Terminology:

Sample space 'S' has 'n' bits, and there is a function 'f', that maps 'x' (an n-bit vector) in 'S' to 'y'.

f(x) = y

We can use PCA to generate candidates for some sub-sample of 'S', 'P'. Candidates that exhibit generalization properties (score higher than the previous generation on a sub-sample they haven't seen before, 'Q') can be cascaded into the input for training the next generation of candidates.

This candidate generation process is 'G'. 'G' is considered to perform well if the candidates that it generates exhibit generalization properties.

To bootstrap, we can use PCA for 'G' and store the state machine instructions 'S_G' for creating the highest-performing candidates on a particular problem 'f' as a sample space for training a new generator 'G_n'.

Use 'G' to generate candidates for 'G_n'. Training samples come from 'S_G', but candidates should be evaluated based on how well the candidates they generate perform on 'f'.

So, we need to be able to score a particular g e G_n. We can evaluate for a fixed number of epochs and use some combination of the average difficulty and evaluation score.

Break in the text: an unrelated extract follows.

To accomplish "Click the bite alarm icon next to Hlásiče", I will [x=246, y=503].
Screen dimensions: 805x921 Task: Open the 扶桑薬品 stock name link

A generator G is a state machine with input

G(|j-bit step|m * n-bit inputs|) = y

Where y is a bit in an instruction.

'a' is an address in 'A' |log2(n)|

|opcode 2-bit| |00 - xor| |01 - end| |10 - and| |11 - nand|

xor is followed by an address 'a' for an input bit.

This process can be repeated indefinitely, replacing 'G' with 'G_n' to create new generators that outperform the previous generation for solving 'f'.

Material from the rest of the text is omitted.